Mi reino no es de este mundo

No tienen líderes, ni siquiera cuentan con armas, pero cómo si presintieran que ha sonado ya la hora final del tirano se dirigen con determinación suicida hacia la plaza del Palacio, donde Ceausescu delibera con su esposa y los miembros del Politburó. Ceaucescu que aún no acaba de creerse lo que ve delante de sus ojos, la rebelión de su pueblo, intenta un último esfuerzo desesperado: dirigirse a la multitud para convencerles de que él tiene la razón. Pero todo es en vano y demasiado tarde. Por segundo día consecutivo tiene que escuchar los gritos de «drácula, drácula» y «rata, rata». 

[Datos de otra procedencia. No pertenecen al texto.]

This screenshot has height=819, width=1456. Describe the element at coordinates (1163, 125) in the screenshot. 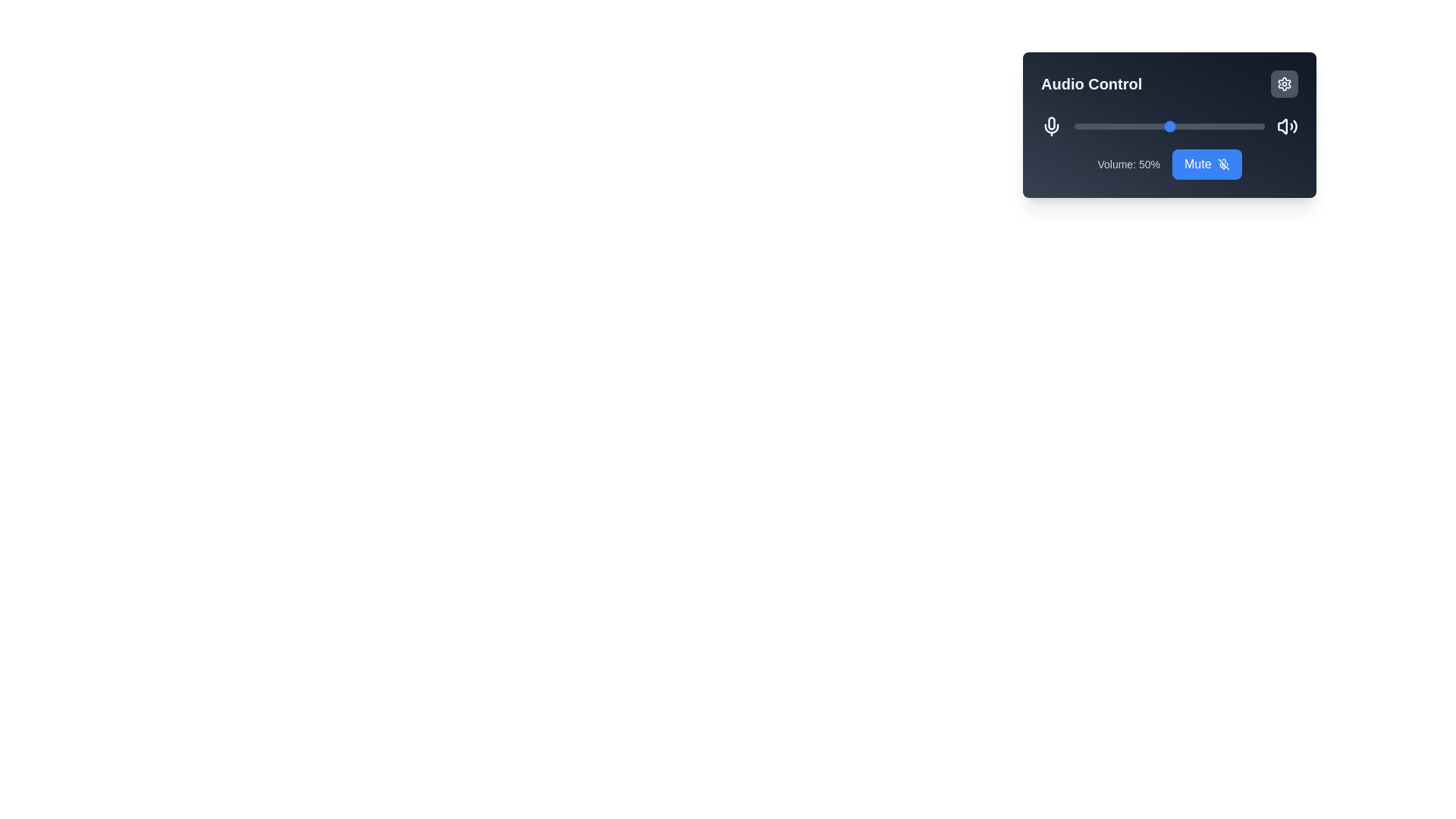

I see `the audio volume` at that location.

Son principalmente los jóvenes que no están dispuestos a dar un paso atrás. Ya no son como el día anterior pequeños grupos de rumanos que han pendo el miedo, sino miles de personas que no están dispuestas a retroceder en su rechazo de la dictadura. Al oir el ruido que llega de la plaza, el «Conducator» ordena asustado que salgan a la calle las tropas del Ejército y «restablezcan el orden a toda costa». El ministro de Defensa, que lleva años esperando ansioso ese momento y ha contactado ya con la embajada soviética y con sus principales subalternos, se niega.